In the Global System for Mobile Communications (GSM) Pan-European Digital Cellular (PEDC) radiotelephone system, a 3-bit CRC codeword is implemented giving a (53,50) shortened cyclic block code. An important measure of link and receiver performance in GSM is the "Bad Frame Indicator" or logical BFI flag. The BFI flag is asserted when any of the information bits comprising the 50 bits to which the block code is applied are received in error. GSM Recommendation 5.05, titled "Radio Transmission and Reception," version 4.2.0 dated April, 1992, specifies that, on average, less than one undetected bad speech frame (i.e., the BFI flag is not asserted when an information bit is received in error) in ten seconds be measured under certain signaling conditions. It is well recognized that the 3-bit CRC codeword that has been originally implemented is insufficient to meet the BFI specifications as defined in GSM Recommendation 5.05 because the (53,50) code is not sufficiently powerful to detect many bit error patterns which form valid codewords, and hence satisfy the CRC syndrome calculation.
Additional criteria can, however, be derived from other forward error correction (FEC) statistics to form a composite BFI flag. One such criteria, in addition to the CRC codeword, is a bit correction threshold. This approach exploits the fact the bits protected by the CRC are also encoded using a convolutional code. It is possible to estimate the channel symbol error rate of the convolutionally coded symbols by re-encoding the information sequence recovered by convolutional decoding. The accumulated number of re-encoded channel symbols found to be different from received symbols provides a useful indicator of information bit error performance (BER). It is therefore possible to compare this symbol error count (SEC) with a threshold--if the SEC exceeds the threshold, the BFI flag is asserted.

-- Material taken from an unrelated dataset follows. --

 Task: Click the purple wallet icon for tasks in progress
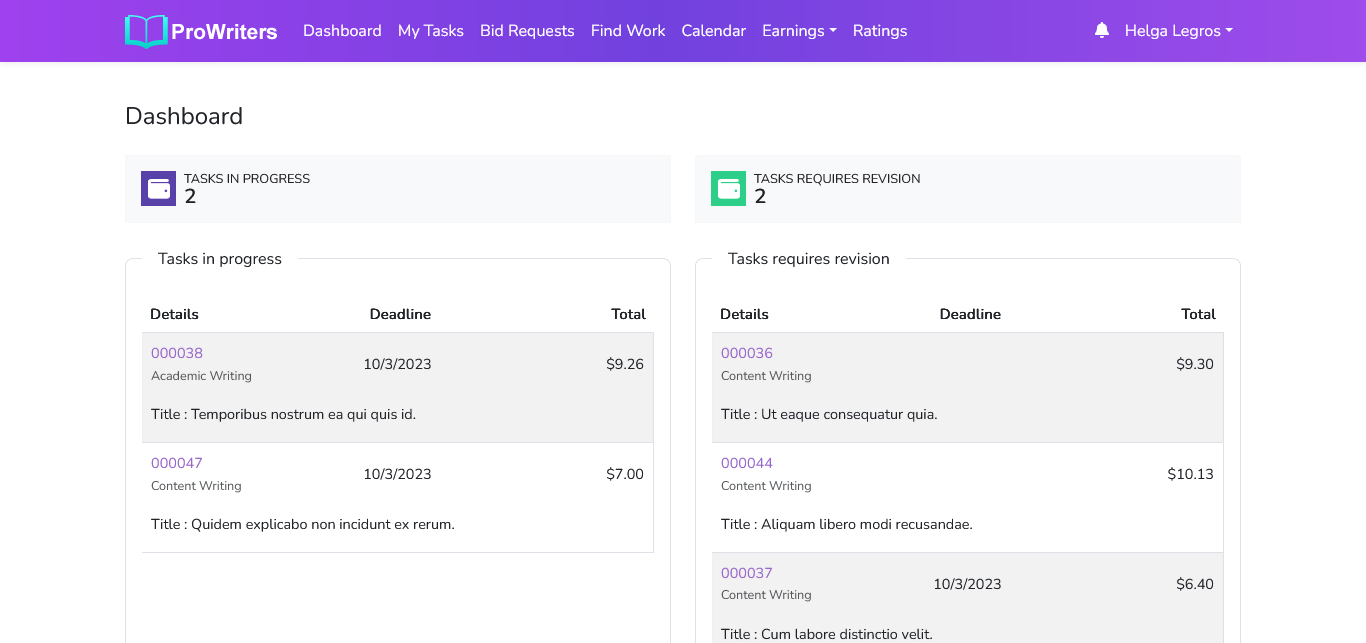158,188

Use of the bit correction threshold with the CRC codeword improves some aspects of the performance of the BFI (i.e., to reduce the probability of missing bad frames), but may also increase the BFI false alarm rate under some circumstances. For example, as the error checking threshold is changed, there is an inverse relationship between the BFI falsing rate performance and carrier to interference (C/I) performance, which directly impacts the sensitivity of the receiver. In other words, the current error checking thresholds are unable to provide sufficient BFI detection and adequate receiver sensitivity simultaneously.
Thus, a need exists for a method and apparatus which provides sufficient BFI detection while maintaining adequate receiver sensitivity in a digital cellular radiotelephone system.